§ Exercise instructions
Quote, word for word, the line containing "You are a computer-use" and all lines that follow it to the end of the records, with no pictures.

§ Provided material
****************

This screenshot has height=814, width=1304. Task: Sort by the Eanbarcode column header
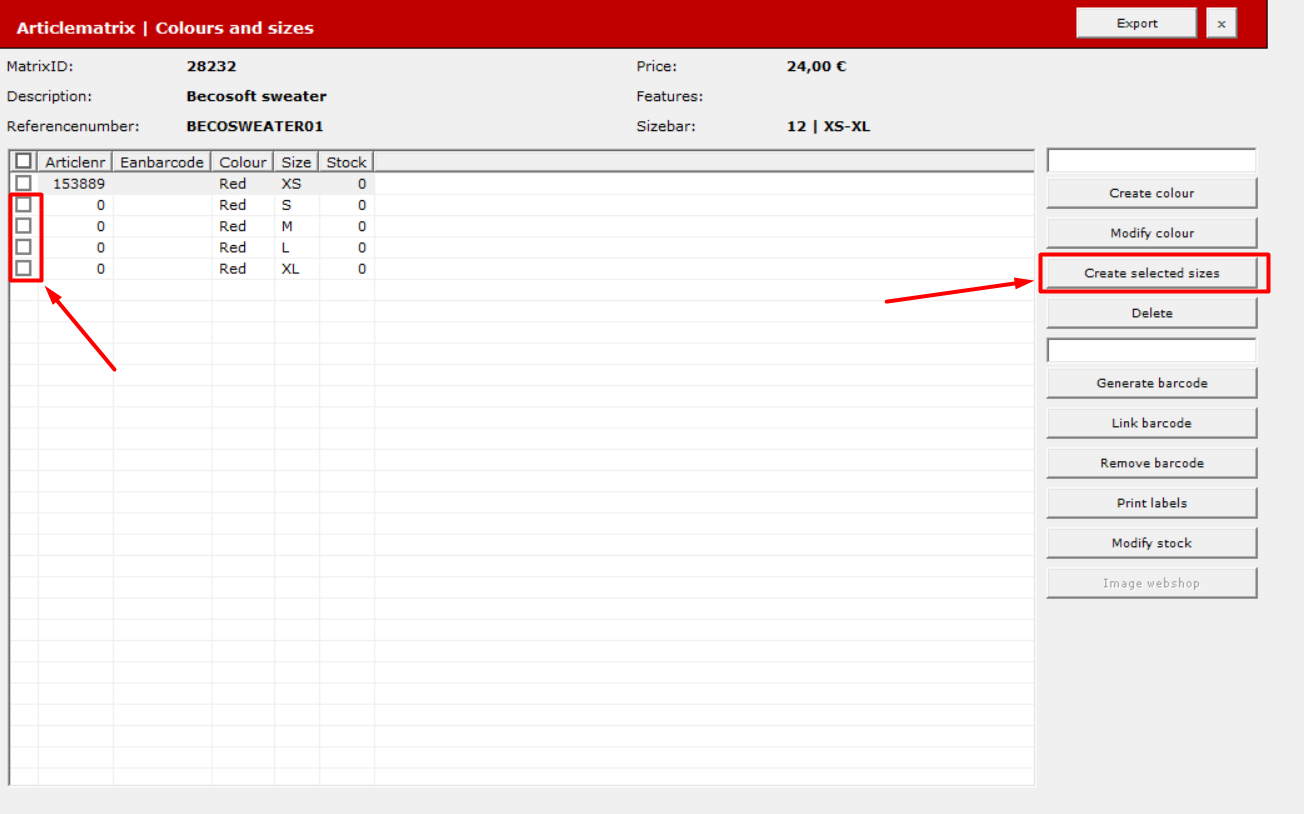[162, 162]
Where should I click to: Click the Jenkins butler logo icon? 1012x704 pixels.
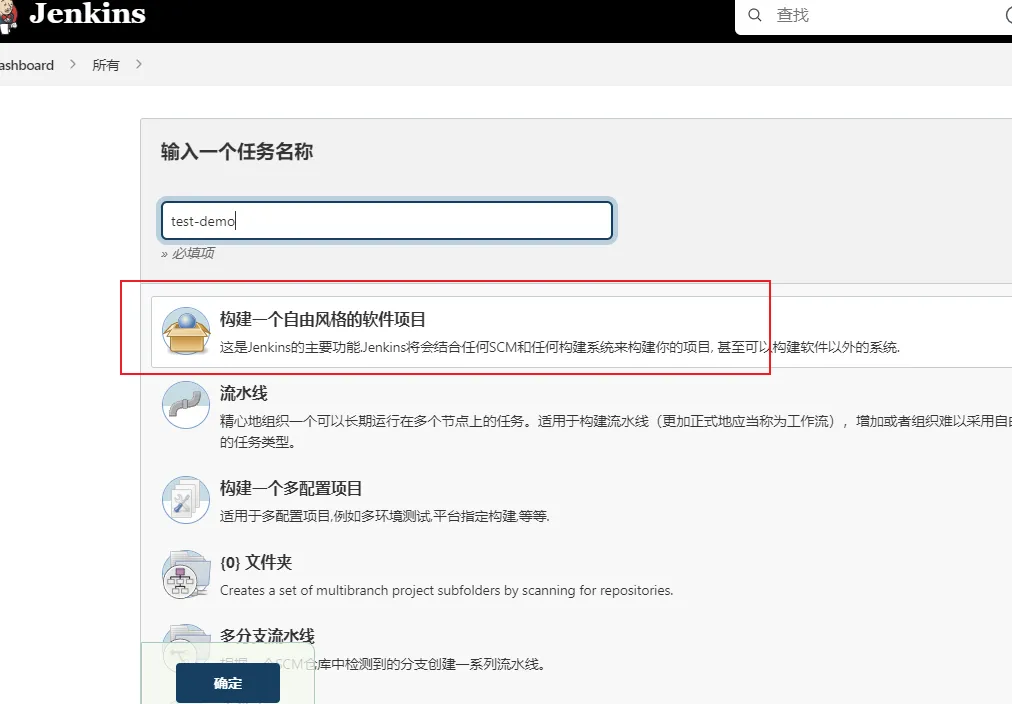tap(8, 14)
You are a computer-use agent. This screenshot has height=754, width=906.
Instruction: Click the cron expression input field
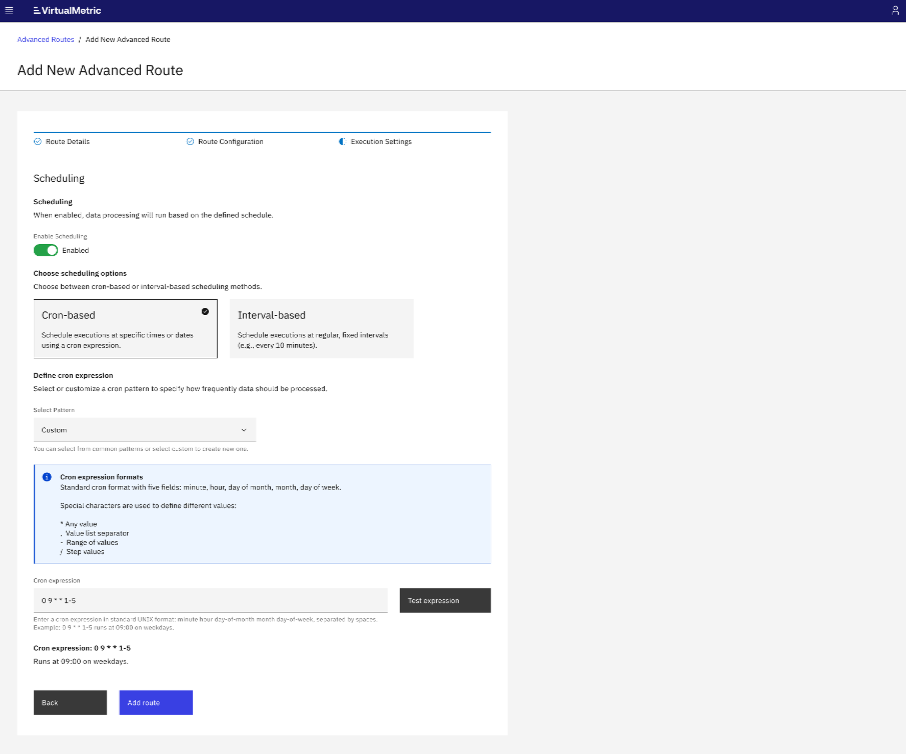pos(210,600)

****************

§ Answer box
You are a computer-use agent. This screenshot has height=754, width=906.
Instruction: Click the cron expression input field
pos(210,600)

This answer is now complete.